Even after nine years, the New Albany Walking Classic is still finding ways to grow and improve.
The annual event, which draws 3,000 participants and hundreds more spectators to the streets of New Albany, has firmly cemented itself as a popular citywide event that promotes and educates neighboring communities about creating healthier habits and dietary choices.
“For us, it’s not a fundraiser; it’s a way to get people to adopt a healthy lifestyle. We don’t want people doing this event because they have to raise money for something,” says Walking Classic founder Phil Heit. Still, all money raised by the race goes to charities and endowments to promote health in New Albany.
“We donate all of the money anyway. We donate more, percentage-wise, than any other race anywhere,” Heit says. That’s because all race workers and organizers are volunteers.
The 2013 race will be better than ever, Heit says.
“This year we have so many more food vendors. This is not the kind of event where they’re giving out apples and bottles of water. We have Brio, Rusty Bucket, Steak Escape, Cameron Mitchell and Subway; the list goes on and on. There are about 20 food vendors,” he says.
Each participant also receives a special insulated black race jacket valued at several times the registration fee.
Heit created the event to give walkers their own premier event similar to the races for runners that are so prevalent across the country.
“If twice as many people in the United States walk instead of run, why not have an event for walkers, only on the same scale as what’s done for runners?” he says.
And with each year has come increased popularity for the event – so much that organizers have had to set a cap on the number of participants.
“What’s more important to us is the quality of the event versus getting numbers of people.” Heit says. “The pace of registrations for this year's Walk is double the pace of that of 2012.”
The maximum is 3,000 walkers and Heit anticipates the walk will sell out very quickly.
“The roads can only hold so many. Therefore, if we expand, we’d have to change the course, so we’re going to keep it in the neighborhood,” he says.
The course, which Heit says is “gorgeous,” winds through the city and highlights much of what New Albany has to offer.
While the Walking Classic is generally recognized as a community event, New Albany residents only make up about 15-18 percent of the people who participate, Heit says. The rest come from all over the country – more than 250 ZIP codes.

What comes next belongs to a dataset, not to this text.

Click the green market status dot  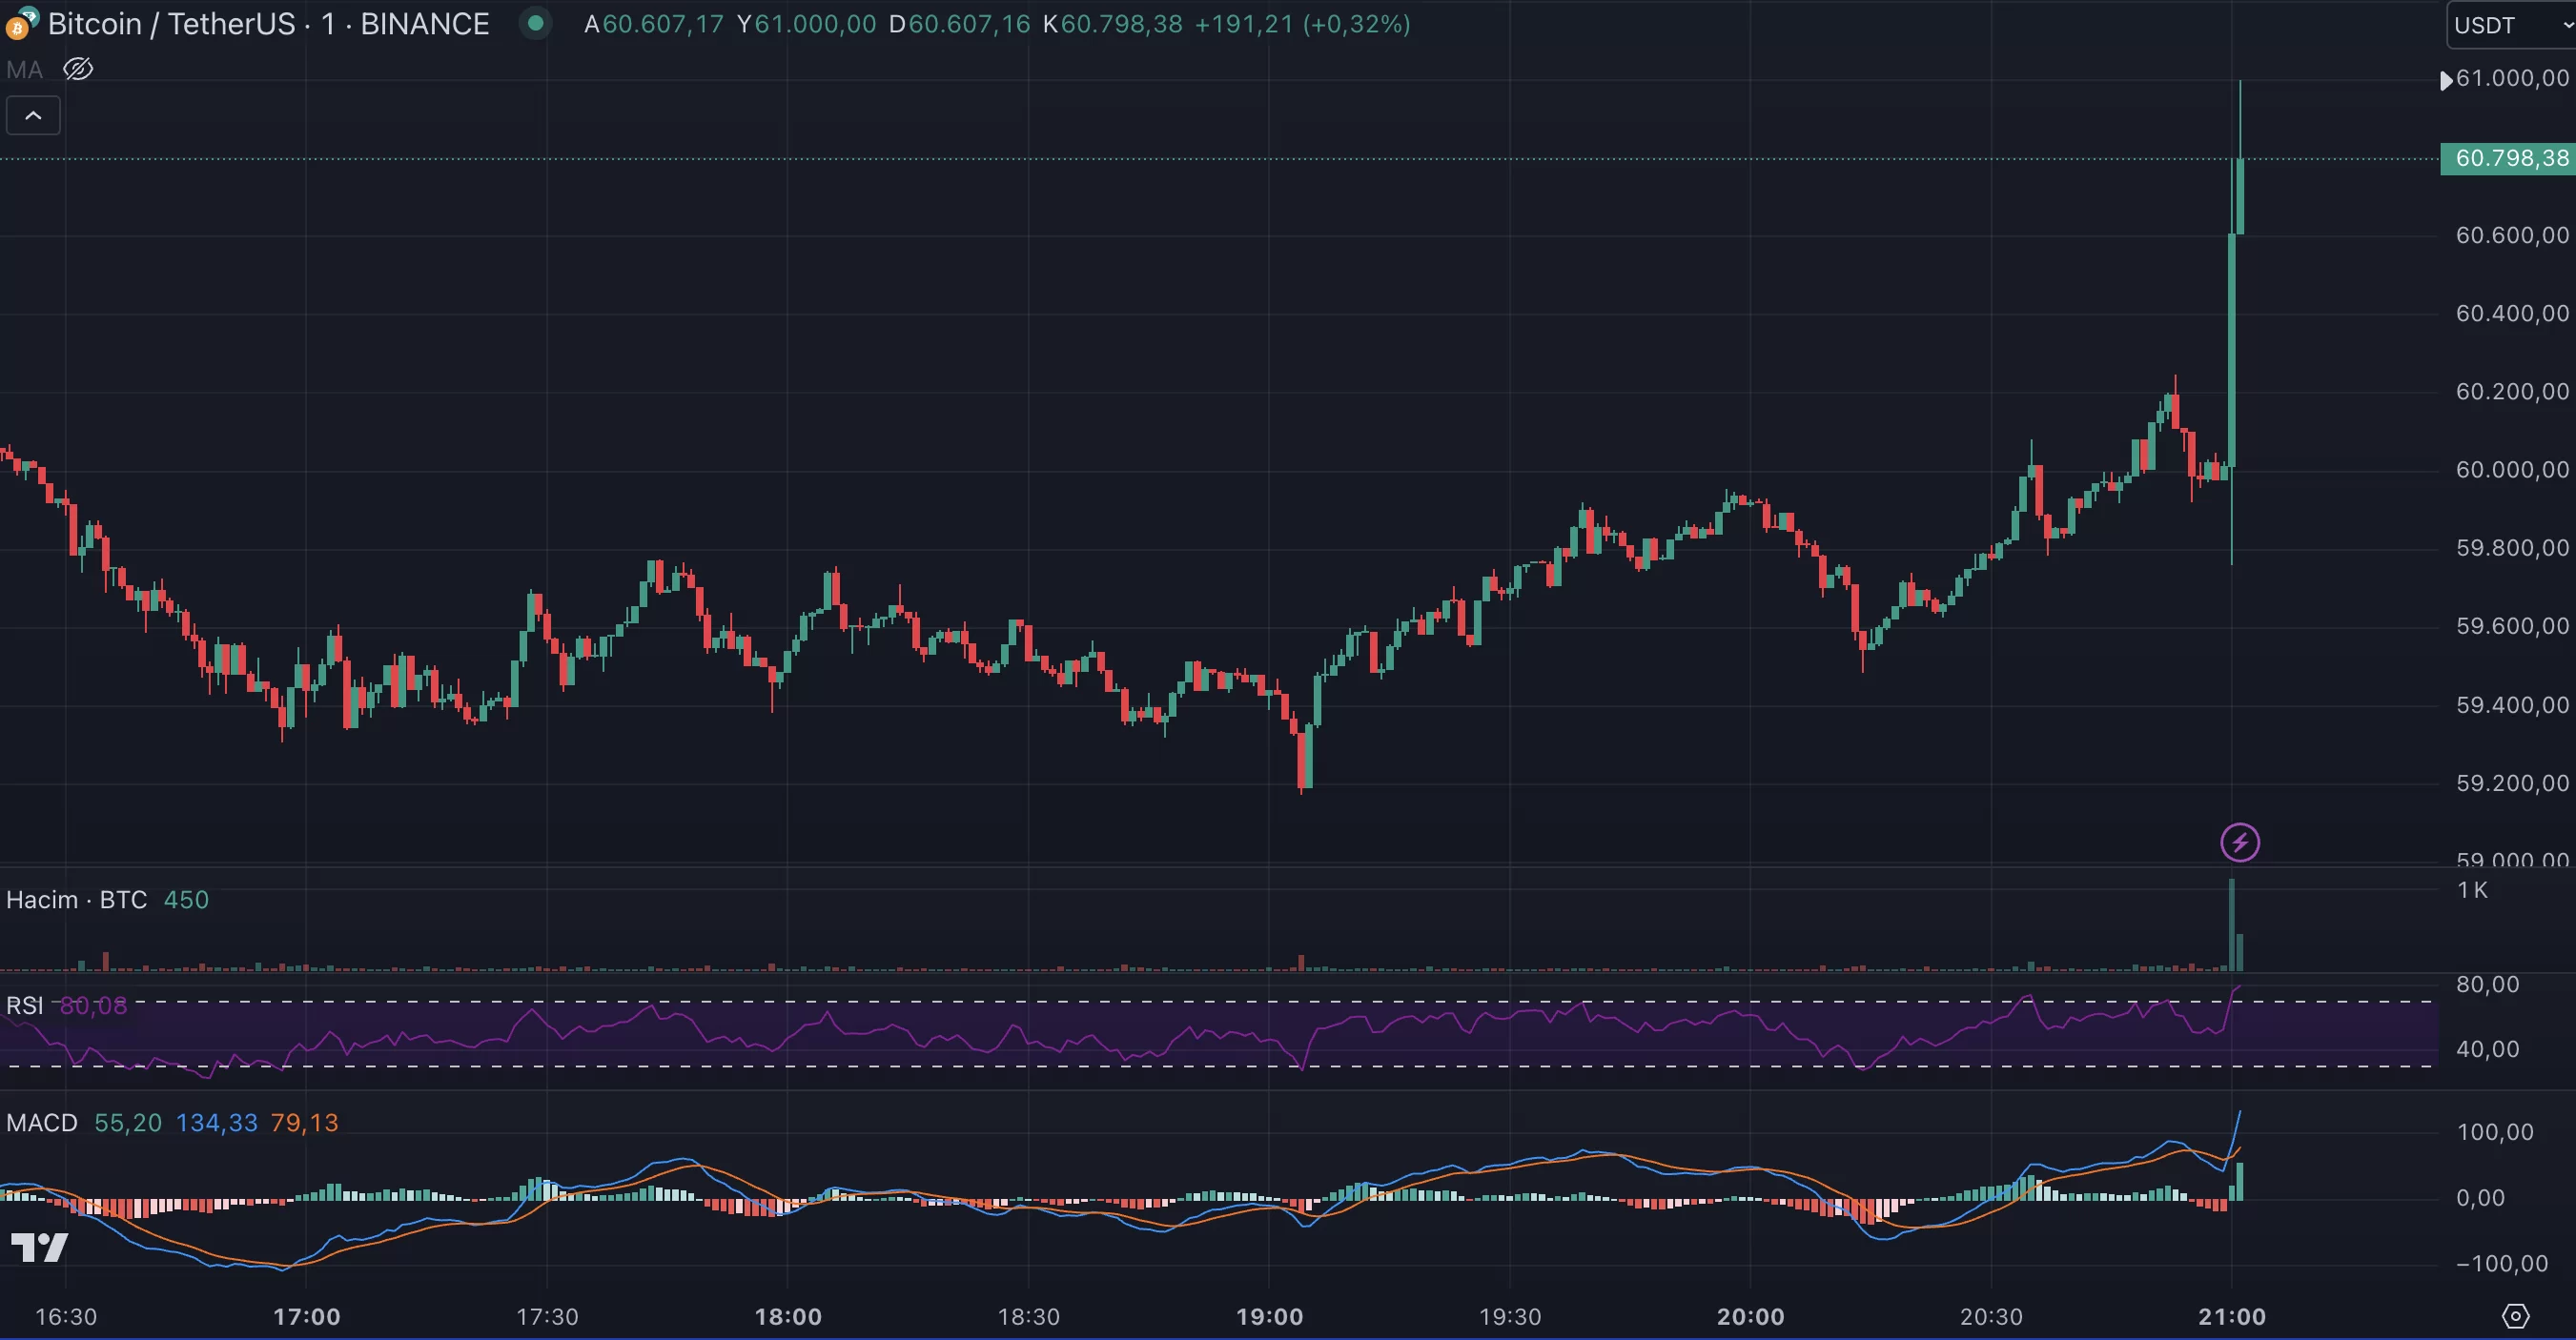tap(536, 23)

Nearly 80 percent of the participants are women, and the average age of all participants is in the mid-40s. It is this demographic that makes the decisions in the family about what is spent on purchases, whether for health care or buying groceries. This is a major reason why many sponsors seek a partnership with the Walk, Heit says.
Heit has grand plans for the Walking Classic. Stay tuned for possible major announcements in the future.
The New Albany Walking Classic is scheduled for 8 a.m. Sept. 8 in Market Square. Registration, which is available online at newalbanywalkingclassic.com, for the 10K is $45 through the end of July and $50 through the end of August. Half Marathon registration is $55 through the end of July and $60 through the end of August.
Race packets must be picked up between 4-8 p.m. Sept. 6 or 9 a.m.-5 p.m. Sept. 7 at the Jeanne B. McCoy Community Center for the Arts. Photo ID is required for pickup.